> _Records excerpted from a collection_:
########

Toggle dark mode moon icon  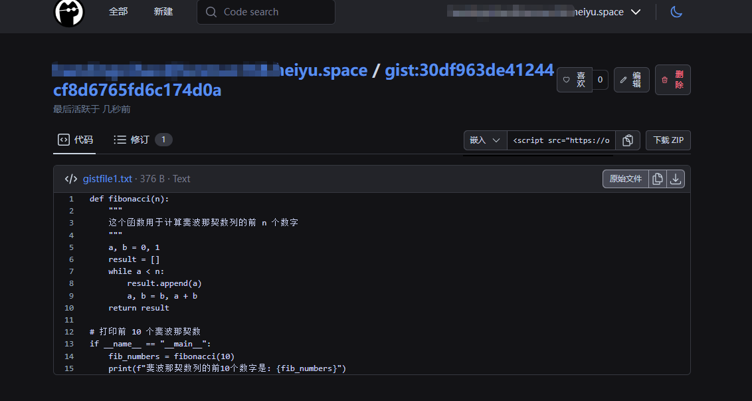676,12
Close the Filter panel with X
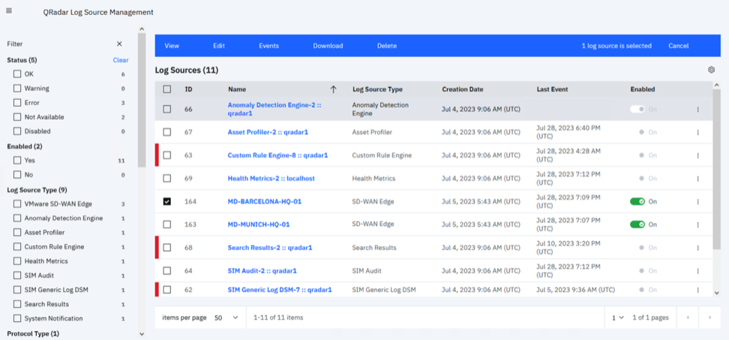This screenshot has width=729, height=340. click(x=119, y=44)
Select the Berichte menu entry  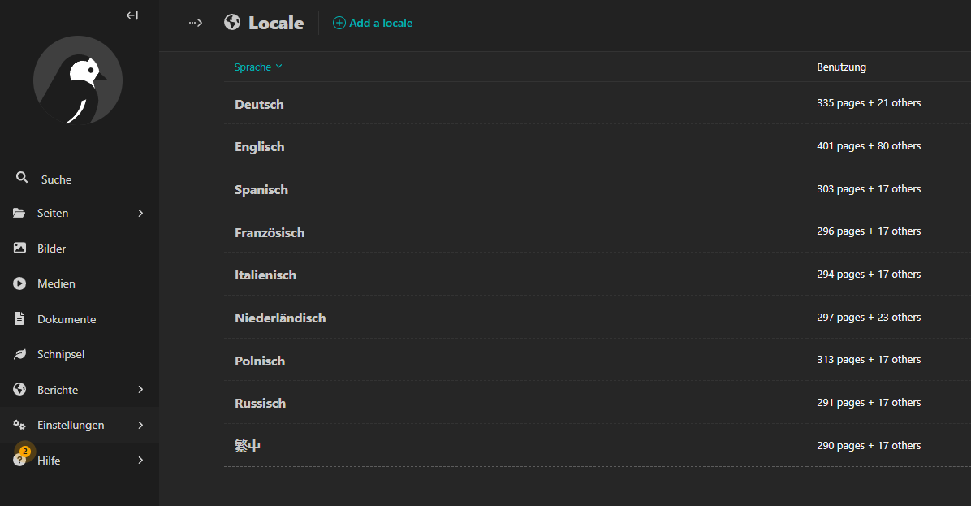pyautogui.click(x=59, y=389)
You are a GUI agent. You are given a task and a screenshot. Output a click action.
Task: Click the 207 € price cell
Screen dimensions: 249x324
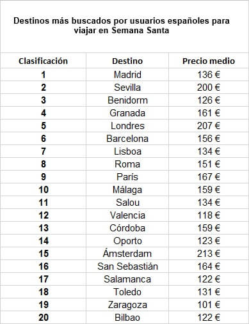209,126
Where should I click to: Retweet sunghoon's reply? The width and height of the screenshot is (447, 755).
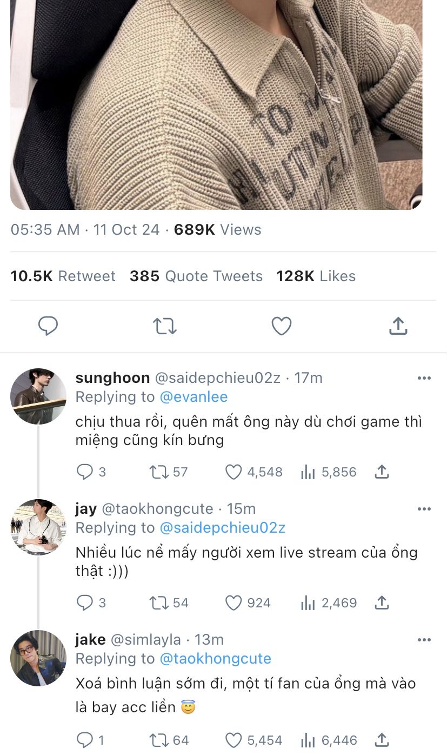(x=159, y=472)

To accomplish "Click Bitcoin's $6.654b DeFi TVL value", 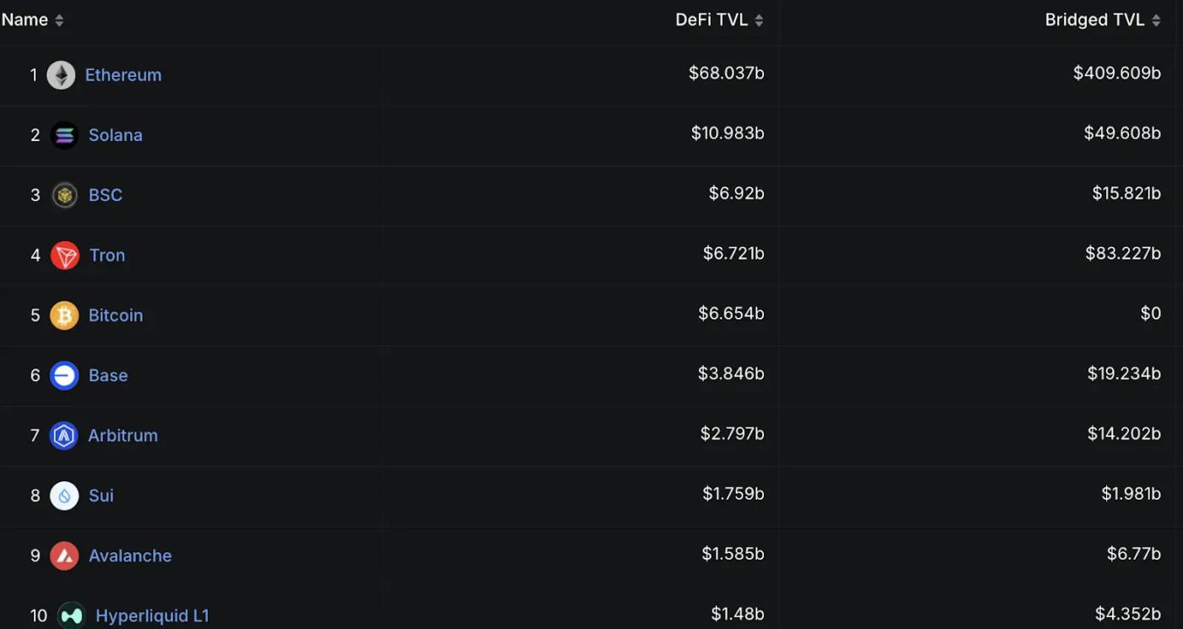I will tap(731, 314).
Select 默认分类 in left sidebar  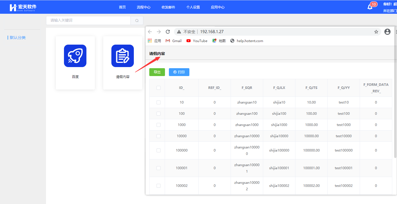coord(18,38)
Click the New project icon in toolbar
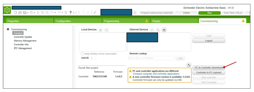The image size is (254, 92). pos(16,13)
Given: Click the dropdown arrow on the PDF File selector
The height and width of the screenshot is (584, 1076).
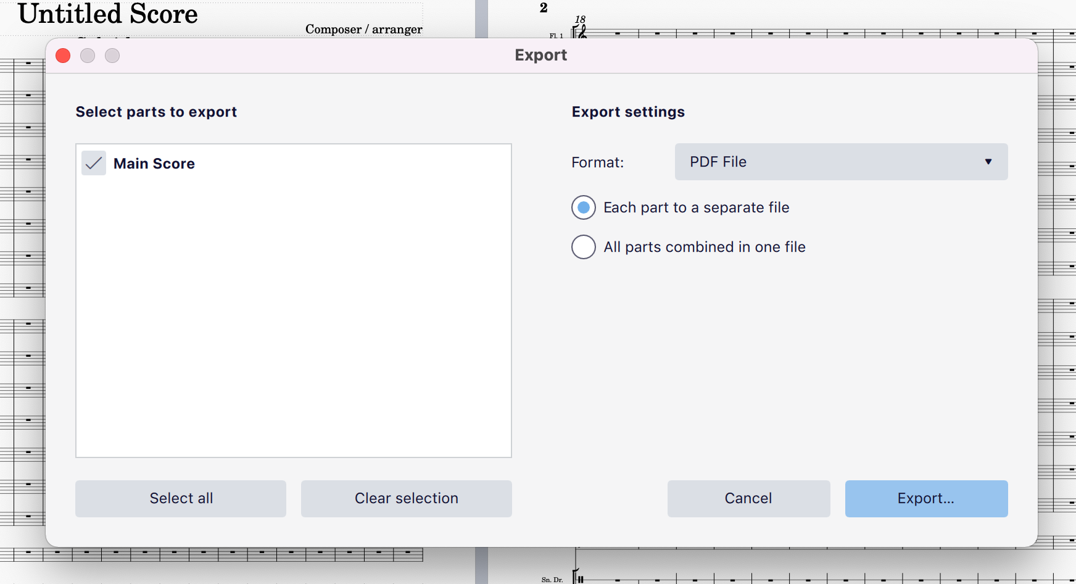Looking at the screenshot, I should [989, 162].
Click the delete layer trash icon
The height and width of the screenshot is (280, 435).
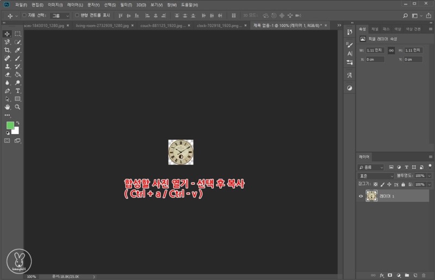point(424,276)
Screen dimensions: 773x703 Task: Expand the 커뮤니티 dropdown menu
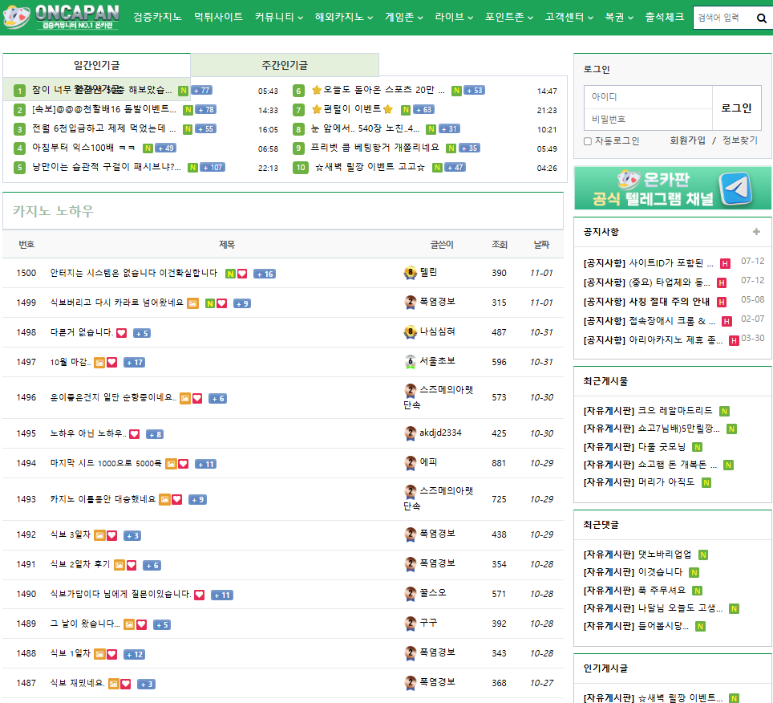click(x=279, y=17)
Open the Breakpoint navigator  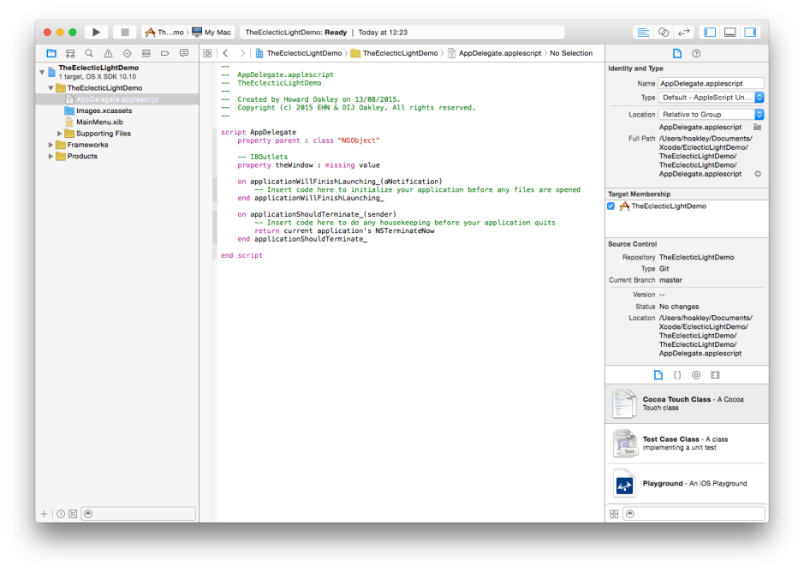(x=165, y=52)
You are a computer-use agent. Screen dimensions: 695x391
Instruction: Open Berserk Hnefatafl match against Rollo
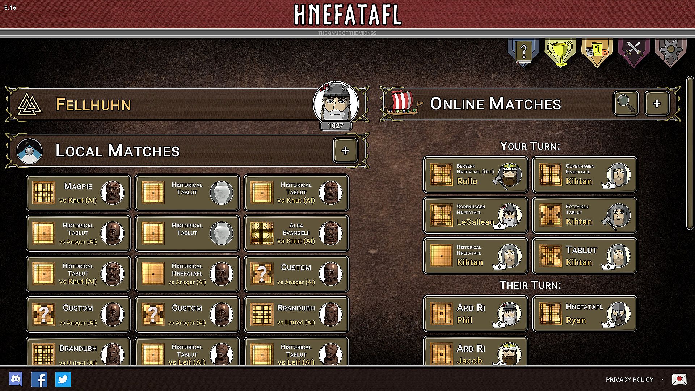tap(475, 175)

########

> _Task to carry out_:
Show a copy of each line from the records above in which the string "agent" occurs.

> _Written reply_:
You are a GUI agent. You are given a task and a screenshot. Output a click action.
You are a computer-use agent. Screen dimensions: 695x391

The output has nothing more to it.